** Opening EXTRACT block **

Another issue that has to be solved in order for miR-21 to become a biomarker is the standardization of methods. Recently, inconsistencies between the expression of several miRNAs measured under the same conditions have been found, such as the analysis made by Gao et al. for miR-21 in breast cancer. This finding was not understood, as miRNAs have become of great interest as biomarkers due to their stability. However, it has been proposed that preprocessing steps make a difference when measuring their expression.

In addition, miR-21-based therapeutics also present challenges. The broad regulation of miRNAs within a cell has been discussed, and miRNAs can have many targets related to different functions. This can have a positive aspect when most targets follow the functions of oncomiRs or tumor suppressors, but when a target gene has functions that can either promote or suppress the carcinogenic process, such as the miR-21 target BCL2, the usefulness of a miRNA-based therapeutic is questioned. Furthermore, only some of the targets of a miRNA have been validated, and cancer is a complex disease. How can we be certain that miRNA therapies will have the results we expect from models? Finally, some other challenges faced by miRNA therapeutics are toxicity and long-term effects, both of which address the fact that antimiRs have to avoid the action of nucleases, but little is known about the toxic metabolites produced by the oligonucleotide that is degraded.

** Closing EXTRACT block **
** Opening DATA FOR REVIEW block **

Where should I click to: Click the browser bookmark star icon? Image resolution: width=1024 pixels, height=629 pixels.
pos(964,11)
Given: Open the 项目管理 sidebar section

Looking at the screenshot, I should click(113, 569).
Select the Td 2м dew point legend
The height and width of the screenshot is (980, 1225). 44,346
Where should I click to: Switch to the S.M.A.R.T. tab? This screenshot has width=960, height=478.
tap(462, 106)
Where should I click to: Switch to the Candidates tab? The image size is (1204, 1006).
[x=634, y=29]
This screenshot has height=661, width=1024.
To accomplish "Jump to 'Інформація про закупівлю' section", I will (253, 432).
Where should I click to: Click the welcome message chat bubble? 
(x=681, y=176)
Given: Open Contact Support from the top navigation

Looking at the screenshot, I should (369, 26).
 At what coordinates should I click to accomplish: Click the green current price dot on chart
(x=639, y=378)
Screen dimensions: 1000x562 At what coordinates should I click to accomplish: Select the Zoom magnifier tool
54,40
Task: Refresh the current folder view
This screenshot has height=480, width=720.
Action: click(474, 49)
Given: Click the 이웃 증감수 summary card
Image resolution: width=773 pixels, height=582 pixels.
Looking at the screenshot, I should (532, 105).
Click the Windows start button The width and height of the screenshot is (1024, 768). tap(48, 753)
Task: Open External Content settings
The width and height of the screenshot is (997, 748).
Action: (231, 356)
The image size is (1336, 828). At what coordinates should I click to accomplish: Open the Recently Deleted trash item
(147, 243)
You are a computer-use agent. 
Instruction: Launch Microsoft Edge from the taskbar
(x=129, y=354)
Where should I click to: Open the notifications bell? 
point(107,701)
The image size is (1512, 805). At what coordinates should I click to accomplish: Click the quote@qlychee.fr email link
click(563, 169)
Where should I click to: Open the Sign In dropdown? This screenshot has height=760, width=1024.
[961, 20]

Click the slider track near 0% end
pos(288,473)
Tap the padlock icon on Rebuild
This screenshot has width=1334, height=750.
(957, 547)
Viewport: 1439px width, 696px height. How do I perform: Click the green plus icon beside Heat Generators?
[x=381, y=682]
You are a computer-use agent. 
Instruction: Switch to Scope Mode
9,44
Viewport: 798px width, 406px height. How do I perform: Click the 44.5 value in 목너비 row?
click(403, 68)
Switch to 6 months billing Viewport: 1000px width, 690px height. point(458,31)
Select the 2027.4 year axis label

** Closing DATA FOR REVIEW block **

TASKS TO CARRY OUT:
A) From the passage on miR-21 challenges, list each challenge for miR-21-based therapeutics named in its second paragraph.
B) Carry on the passage on miR-21 challenges from the point where it stops.

RESPONSES BY TASK:
A)
- The broad regulation of miRNAs, which can have many targets related to different functions
- Target genes that can either promote or suppress the carcinogenic process, such as BCL2
- Only some of a miRNA's targets have been validated, and cancer is a complex disease
- Toxicity
- Long-term effects

B)
Although miR-21-based biomarkers and therapeutics seem very plausible for use in the near future, there are still challenges to address before approving them. If these challenges are overcome, miR-21 could become one of the first miRNA biomarkers and therapy molecules used for complex and sometimes fatal diseases, such as cancer.

Conclusions

Experimental and clinical evidence points to miR-21 as a key element in cancer development, as it is involved in invasion, metastasis, cell proliferation, and apoptosis. The identification of some of its target genes and their downregulation effects in cancer remains to be fully elucidated. Despite this fact, miR-21 is a promising biomarker for diagnosis, prognosis, and prediction, although its broad function and dysregulation have been linked to more than one type of cancer. Furthermore, in vitro and in vivo studies have shown that its inhibition has positive effects on cancer therapy, which enhances its role as a plausible therapeutic target. Currently, clinical trials and toxicity pharmacokinetic evaluations are being conducted for miR-21 inhibitors, such as ADM-21, as therapeutic molecules.

However, there still exist some limitations for its use, such as the lack of knowledge about dose requirements and its administration. Nevertheless, work on these limitations is currently underway, and important issues, such as the administration and delivery of miRNA mimics and antimiRs, are being solved. These findings will bring a new era for therapeutics, RNA-based therapeutics, which is especially promising for miRNAs in cancer, where they are especially dysregulated. Low-cost therapy and diagnosis with almost no immune response complications could enhance the use of personalized therapies that could provide all cancer patients with the most effective and specific combination for their sickness. Therefore, to reach the era of RNA therapeutics, two main goals must be achieved: improve the delivery strategies and identify the side effects that these molecules could have on complex diseases.

In conclusion, further information and basic research are required before miR-21 can be used extensively as an approved biomarker and therapeutic target, but its upregulation in a large number of cancers, as well as its relationship with many processes that regulate cancer progression, make it a promising molecule in cancer and in RNA-based therapies.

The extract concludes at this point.